━━━ Study text

15 Summaries with considerable illustrative detail on this and other points will be found in the annual Reports of the Wartime Prices and Trade Board.

16 At least a foot-note should record a tribute to two men whose personalities have played so large a part in the Board's history and prestige: Mr. H. B. McKinnon, the first Chairman of the Board and later President of Commodity Prices Stabilization Corporation, and Mr. Donald Gordon, Chairman of the Board since November, 1941. Two more different men in personality and temperament (as well as in physique) it would be difficult to imagine; but in addition to sheer ability they have in common complete intellectual honesty, a high sense of public service, a quick grasp of the essentials of a problem, and the ability to inspire a rare degree of loyalty among their heterogeneous colleagues, and confidence among both the leaders and the rank and file of the public.

17 Only half a dozen groups of foods reached the point of coupon rationing (gasoline was rationed by the Department of Munitions and Supply), but in addition the Board had to prepare a complete and detailed scheme for rationing clothing and footwear, as well as some additional foods. For a considerable period of time during 1942 and 1943 it seemed as though clothing rationing must become inevitable within the ensuing three to six months, but it was always found just possible to avoid it, not without some difficulties, but with far fewer difficulties than coupon rationing in a country like Canada would have entailed. In addition to the familiar foods, the Board rationed by special coupon or by priority certificate evaporated milk, electric ranges, small arms ammunition, standard railroad watches, tires, motor cars, farm machinery, and suits for returning service men.

18 Similar kinds of pressure operated, mutatis mutandis, in the administration of wage control. As long as output was expanding rapidly few of these wage pressures were sufficiently great to breach the ceiling; but as production eased off and the more profitable lines of war production ceased, the pressure of higher wage costs on the ceiling became severe.

19 By the end of 194S some large subsidies and a great many small ones had already disappeared. During the course of its history the Board had subsidized over 200 classes of imports and about fifty lines of domestic production, of which about two-thirds had been withdrawn by the end of 1945. Of the bulk purchasing operations relating to about thirty commodities, most of which involved subsidy in the form of a trading loss, over half had ceased by December, 1945.

━━━━━━

Aim of the exercise
Continue the footnotes on the Wartime Prices and Trade Board from the last sentence shown. The records have nothing to do with this text.

━━━ Dataset content

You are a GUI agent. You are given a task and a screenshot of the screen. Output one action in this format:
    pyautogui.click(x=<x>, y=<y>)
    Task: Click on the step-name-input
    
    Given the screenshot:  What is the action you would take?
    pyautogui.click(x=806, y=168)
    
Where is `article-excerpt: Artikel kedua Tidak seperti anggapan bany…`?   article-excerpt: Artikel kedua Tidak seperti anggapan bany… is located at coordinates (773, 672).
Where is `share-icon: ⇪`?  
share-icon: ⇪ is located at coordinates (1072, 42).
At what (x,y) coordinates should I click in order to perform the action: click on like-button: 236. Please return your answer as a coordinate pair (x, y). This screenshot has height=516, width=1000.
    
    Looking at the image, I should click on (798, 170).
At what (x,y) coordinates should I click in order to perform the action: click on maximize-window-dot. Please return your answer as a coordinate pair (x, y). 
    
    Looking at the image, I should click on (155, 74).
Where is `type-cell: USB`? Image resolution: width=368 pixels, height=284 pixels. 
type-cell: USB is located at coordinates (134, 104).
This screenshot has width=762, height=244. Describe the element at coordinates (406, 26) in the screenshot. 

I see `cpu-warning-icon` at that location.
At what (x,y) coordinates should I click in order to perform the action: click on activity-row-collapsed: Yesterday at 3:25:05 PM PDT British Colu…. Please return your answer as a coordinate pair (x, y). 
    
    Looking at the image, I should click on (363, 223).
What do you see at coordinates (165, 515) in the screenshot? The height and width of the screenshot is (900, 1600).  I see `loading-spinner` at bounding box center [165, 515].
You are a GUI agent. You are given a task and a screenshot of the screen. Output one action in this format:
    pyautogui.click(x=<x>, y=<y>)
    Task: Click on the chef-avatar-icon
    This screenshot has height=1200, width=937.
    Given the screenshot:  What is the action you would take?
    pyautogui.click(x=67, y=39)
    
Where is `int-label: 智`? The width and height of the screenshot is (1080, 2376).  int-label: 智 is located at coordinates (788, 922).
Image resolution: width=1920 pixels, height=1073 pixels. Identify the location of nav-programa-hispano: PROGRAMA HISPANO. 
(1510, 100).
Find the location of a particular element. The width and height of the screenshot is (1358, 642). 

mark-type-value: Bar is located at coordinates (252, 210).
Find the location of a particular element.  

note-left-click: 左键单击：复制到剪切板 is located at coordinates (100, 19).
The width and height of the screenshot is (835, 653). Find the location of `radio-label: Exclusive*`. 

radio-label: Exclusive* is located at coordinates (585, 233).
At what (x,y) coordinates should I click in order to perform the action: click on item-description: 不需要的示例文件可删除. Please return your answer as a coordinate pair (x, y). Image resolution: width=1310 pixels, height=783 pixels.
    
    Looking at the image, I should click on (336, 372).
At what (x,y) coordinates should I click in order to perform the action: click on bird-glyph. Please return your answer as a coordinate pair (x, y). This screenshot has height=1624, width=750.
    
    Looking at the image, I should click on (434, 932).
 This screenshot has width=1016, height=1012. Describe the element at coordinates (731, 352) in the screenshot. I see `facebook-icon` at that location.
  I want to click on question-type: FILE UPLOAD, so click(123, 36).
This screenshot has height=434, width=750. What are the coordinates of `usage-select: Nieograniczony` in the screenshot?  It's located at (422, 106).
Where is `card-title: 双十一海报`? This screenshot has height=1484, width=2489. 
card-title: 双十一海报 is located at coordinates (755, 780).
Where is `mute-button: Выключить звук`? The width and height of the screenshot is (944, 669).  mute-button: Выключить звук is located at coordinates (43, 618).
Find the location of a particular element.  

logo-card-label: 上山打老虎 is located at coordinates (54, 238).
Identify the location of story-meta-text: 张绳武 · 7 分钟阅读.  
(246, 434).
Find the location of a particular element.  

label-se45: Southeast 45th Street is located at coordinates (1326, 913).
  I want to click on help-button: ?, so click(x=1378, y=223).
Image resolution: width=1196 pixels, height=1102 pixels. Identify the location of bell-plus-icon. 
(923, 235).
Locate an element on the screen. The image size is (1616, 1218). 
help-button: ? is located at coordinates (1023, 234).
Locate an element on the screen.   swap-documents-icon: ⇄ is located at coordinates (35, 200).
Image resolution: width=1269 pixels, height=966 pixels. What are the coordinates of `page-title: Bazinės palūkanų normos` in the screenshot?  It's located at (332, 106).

━━━━━━

Exercise answer
20 Opportunity may be taken in a foot-note to point out briefly that subsidies properly applied and administered can provide very substantial net savings under the special conditions of war. The use of subsidies was absolutely essential to effective price control. The government in war-time is overwhelmingly the greatest purchaser of goods and services. Had prices gone up, say, 75 or 100 per cent, the costs of government operations would have risen probably not less than 30 to 50 per cent. Such percentages applied to the 1940 to 1946 budgets would produce figures enormously in excess of the total costs of price control and its subsidies. Moreover, because of the ineradicable principle of percentage mark-ups, the size of the subsidy required to hold a price at a primary level will be considerably less than the size of the consumer price increase had the primary cost gone up by the exact amount of the subsidy. Finally, subsidies with “profit-control” will normally amount to much less than the product of the price increase necessary to sustain the marginal producer multiplied by the total output.

21 This July 5 announcement in the House also included the return to parity with the United States dollar with its obvious and substantial measure of relief to price pressures and subsidy costs.

22 The next instalment which eventually appeared in January, 1947 was even more substantial and moved a very long way toward narrowing the circle of price control closely round the hard core of the staple constituents of food, fuel, clothing, and shelter.

23 The publication elsewhere in this issue of Miss Sheila Stewart's very full list of Canadian war-time economic controls makes it unnecessary to add any bibliographical note here.